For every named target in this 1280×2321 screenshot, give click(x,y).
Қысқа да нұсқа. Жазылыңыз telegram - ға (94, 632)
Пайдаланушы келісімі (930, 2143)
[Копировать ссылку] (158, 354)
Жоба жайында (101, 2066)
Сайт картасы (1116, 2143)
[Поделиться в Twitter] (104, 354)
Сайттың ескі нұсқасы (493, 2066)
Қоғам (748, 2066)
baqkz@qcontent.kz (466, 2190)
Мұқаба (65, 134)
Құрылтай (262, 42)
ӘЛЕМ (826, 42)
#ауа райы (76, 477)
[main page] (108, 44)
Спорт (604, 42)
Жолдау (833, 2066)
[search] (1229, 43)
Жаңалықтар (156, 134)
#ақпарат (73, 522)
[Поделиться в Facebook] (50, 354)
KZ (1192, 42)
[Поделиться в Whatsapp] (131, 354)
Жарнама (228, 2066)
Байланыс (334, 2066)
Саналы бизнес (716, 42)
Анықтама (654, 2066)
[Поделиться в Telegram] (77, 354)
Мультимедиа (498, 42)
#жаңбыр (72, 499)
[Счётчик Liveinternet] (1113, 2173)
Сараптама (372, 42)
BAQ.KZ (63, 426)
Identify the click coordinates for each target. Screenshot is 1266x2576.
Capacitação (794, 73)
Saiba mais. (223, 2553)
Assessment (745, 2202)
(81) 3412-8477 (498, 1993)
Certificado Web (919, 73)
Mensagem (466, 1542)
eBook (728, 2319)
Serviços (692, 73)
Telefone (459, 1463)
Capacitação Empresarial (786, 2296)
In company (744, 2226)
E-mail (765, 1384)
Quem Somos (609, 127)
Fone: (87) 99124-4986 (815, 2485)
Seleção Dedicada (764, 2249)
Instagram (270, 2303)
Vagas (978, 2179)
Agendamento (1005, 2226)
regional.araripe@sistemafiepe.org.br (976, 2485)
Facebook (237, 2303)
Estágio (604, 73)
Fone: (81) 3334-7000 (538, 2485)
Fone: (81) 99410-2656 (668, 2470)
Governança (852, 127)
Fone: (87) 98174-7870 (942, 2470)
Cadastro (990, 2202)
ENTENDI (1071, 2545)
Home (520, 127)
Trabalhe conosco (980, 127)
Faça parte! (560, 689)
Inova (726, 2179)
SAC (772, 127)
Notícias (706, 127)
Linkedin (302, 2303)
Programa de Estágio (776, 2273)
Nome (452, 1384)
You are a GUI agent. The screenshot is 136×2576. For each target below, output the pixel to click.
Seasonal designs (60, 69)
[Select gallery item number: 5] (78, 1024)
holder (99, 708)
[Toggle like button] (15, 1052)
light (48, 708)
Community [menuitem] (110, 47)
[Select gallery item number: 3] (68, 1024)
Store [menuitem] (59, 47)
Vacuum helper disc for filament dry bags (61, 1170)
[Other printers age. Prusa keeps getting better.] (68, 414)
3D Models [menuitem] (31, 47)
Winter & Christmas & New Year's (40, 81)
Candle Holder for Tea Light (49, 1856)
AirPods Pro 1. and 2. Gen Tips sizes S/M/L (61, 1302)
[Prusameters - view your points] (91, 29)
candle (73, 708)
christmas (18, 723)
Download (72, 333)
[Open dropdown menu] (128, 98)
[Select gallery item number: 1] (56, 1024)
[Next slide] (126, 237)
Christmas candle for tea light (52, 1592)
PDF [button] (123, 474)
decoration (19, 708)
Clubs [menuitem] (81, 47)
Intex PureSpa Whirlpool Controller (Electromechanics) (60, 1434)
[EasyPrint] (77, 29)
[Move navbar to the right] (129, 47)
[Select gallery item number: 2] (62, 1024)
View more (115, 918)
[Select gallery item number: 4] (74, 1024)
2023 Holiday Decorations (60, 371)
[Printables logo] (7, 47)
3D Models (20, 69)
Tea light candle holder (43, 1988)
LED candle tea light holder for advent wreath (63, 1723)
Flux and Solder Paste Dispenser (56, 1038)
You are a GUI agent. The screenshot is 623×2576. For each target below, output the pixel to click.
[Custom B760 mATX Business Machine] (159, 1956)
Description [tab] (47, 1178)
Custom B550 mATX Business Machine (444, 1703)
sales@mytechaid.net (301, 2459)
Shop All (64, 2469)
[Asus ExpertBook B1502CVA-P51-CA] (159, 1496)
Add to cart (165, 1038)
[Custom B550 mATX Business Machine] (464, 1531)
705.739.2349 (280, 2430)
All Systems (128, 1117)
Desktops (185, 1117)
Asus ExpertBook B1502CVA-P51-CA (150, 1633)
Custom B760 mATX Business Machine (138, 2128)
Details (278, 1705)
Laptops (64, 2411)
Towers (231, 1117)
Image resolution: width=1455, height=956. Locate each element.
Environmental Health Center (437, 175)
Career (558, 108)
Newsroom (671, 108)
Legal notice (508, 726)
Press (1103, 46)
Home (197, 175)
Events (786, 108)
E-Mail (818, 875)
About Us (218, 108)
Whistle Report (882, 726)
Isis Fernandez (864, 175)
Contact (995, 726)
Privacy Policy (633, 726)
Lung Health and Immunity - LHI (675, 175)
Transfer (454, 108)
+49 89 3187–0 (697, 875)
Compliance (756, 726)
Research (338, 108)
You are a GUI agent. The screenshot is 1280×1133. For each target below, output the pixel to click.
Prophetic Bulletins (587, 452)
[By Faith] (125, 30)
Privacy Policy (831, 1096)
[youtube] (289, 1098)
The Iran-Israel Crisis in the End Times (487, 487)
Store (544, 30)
·····
### Exercise brief
Would you write out the listing above exactly, in full?

### Worked solution
For every named target in this 1280×2321 screenshot, give click(x,y).
Қысқа да нұсқа. Жазылыңыз telegram - ға (94, 632)
Пайдаланушы келісімі (930, 2143)
[Копировать ссылку] (158, 354)
Жоба жайында (101, 2066)
Сайт картасы (1116, 2143)
[Поделиться в Twitter] (104, 354)
Сайттың ескі нұсқасы (493, 2066)
Қоғам (748, 2066)
baqkz@qcontent.kz (466, 2190)
Мұқаба (65, 134)
Құрылтай (262, 42)
ӘЛЕМ (826, 42)
#ауа райы (76, 477)
[main page] (108, 44)
Спорт (604, 42)
Жолдау (833, 2066)
[search] (1229, 43)
Жаңалықтар (156, 134)
#ақпарат (73, 522)
[Поделиться в Facebook] (50, 354)
KZ (1192, 42)
[Поделиться в Whatsapp] (131, 354)
Жарнама (228, 2066)
Байланыс (334, 2066)
Саналы бизнес (716, 42)
Анықтама (654, 2066)
[Поделиться в Telegram] (77, 354)
Мультимедиа (498, 42)
#жаңбыр (72, 499)
[Счётчик Liveinternet] (1113, 2173)
Сараптама (372, 42)
BAQ.KZ (63, 426)
Identify the click coordinates for each target. Screenshot is 1266x2576.
Capacitação (794, 73)
Saiba mais. (223, 2553)
Assessment (745, 2202)
(81) 3412-8477 (498, 1993)
Certificado Web (919, 73)
Mensagem (466, 1542)
eBook (728, 2319)
Serviços (692, 73)
Telefone (459, 1463)
Capacitação Empresarial (786, 2296)
In company (744, 2226)
E-mail (765, 1384)
Quem Somos (609, 127)
Fone: (87) 99124-4986 (815, 2485)
Seleção Dedicada (764, 2249)
Instagram (270, 2303)
Vagas (978, 2179)
Agendamento (1005, 2226)
regional.araripe@sistemafiepe.org.br (976, 2485)
Facebook (237, 2303)
Estágio (604, 73)
Fone: (81) 3334-7000 (538, 2485)
Fone: (81) 99410-2656 (668, 2470)
Governança (852, 127)
Fone: (87) 98174-7870 (942, 2470)
Cadastro (990, 2202)
ENTENDI (1071, 2545)
Home (520, 127)
Trabalhe conosco (980, 127)
Faça parte! (560, 689)
Inova (726, 2179)
SAC (772, 127)
Notícias (706, 127)
Linkedin (302, 2303)
Programa de Estágio (776, 2273)
Nome (452, 1384)
You are a GUI agent. The screenshot is 136×2576. For each target below, output the pixel to click.
Seasonal designs (60, 69)
[Select gallery item number: 5] (78, 1024)
holder (99, 708)
[Toggle like button] (15, 1052)
light (48, 708)
Community [menuitem] (110, 47)
[Select gallery item number: 3] (68, 1024)
Store [menuitem] (59, 47)
Vacuum helper disc for filament dry bags (61, 1170)
[Other printers age. Prusa keeps getting better.] (68, 414)
3D Models [menuitem] (31, 47)
Winter & Christmas & New Year's (40, 81)
Candle Holder for Tea Light (49, 1856)
AirPods Pro 1. and 2. Gen Tips sizes S/M/L (61, 1302)
[Prusameters - view your points] (91, 29)
candle (73, 708)
christmas (18, 723)
Download (72, 333)
[Open dropdown menu] (128, 98)
[Select gallery item number: 1] (56, 1024)
[Next slide] (126, 237)
Christmas candle for tea light (52, 1592)
PDF [button] (123, 474)
decoration (19, 708)
Clubs [menuitem] (81, 47)
Intex PureSpa Whirlpool Controller (Electromechanics) (60, 1434)
[EasyPrint] (77, 29)
[Move navbar to the right] (129, 47)
[Select gallery item number: 2] (62, 1024)
View more (115, 918)
[Select gallery item number: 4] (74, 1024)
2023 Holiday Decorations (60, 371)
[Printables logo] (7, 47)
3D Models (20, 69)
Tea light candle holder (43, 1988)
LED candle tea light holder for advent wreath (63, 1723)
Flux and Solder Paste Dispenser (56, 1038)
You are a GUI agent. The screenshot is 623×2576. For each target below, output the pixel to click.
[Custom B760 mATX Business Machine] (159, 1956)
Description [tab] (47, 1178)
Custom B550 mATX Business Machine (444, 1703)
sales@mytechaid.net (301, 2459)
Shop All (64, 2469)
[Asus ExpertBook B1502CVA-P51-CA] (159, 1496)
Add to cart (165, 1038)
[Custom B550 mATX Business Machine] (464, 1531)
705.739.2349 (280, 2430)
All Systems (128, 1117)
Desktops (185, 1117)
Asus ExpertBook B1502CVA-P51-CA (150, 1633)
Custom B760 mATX Business Machine (138, 2128)
Details (278, 1705)
Laptops (64, 2411)
Towers (231, 1117)
Image resolution: width=1455, height=956. Locate each element.
Environmental Health Center (437, 175)
Career (558, 108)
Newsroom (671, 108)
Legal notice (508, 726)
Press (1103, 46)
Home (197, 175)
Events (786, 108)
E-Mail (818, 875)
About Us (218, 108)
Whistle Report (882, 726)
Isis Fernandez (864, 175)
Contact (995, 726)
Privacy Policy (633, 726)
Lung Health and Immunity - LHI (675, 175)
Transfer (454, 108)
+49 89 3187–0 (697, 875)
Compliance (756, 726)
Research (338, 108)
You are a GUI agent. The screenshot is 1280×1133. For each target below, output the pixel to click.
Prophetic Bulletins (587, 452)
[By Faith] (125, 30)
Privacy Policy (831, 1096)
[youtube] (289, 1098)
The Iran-Israel Crisis in the End Times (487, 487)
Store (544, 30)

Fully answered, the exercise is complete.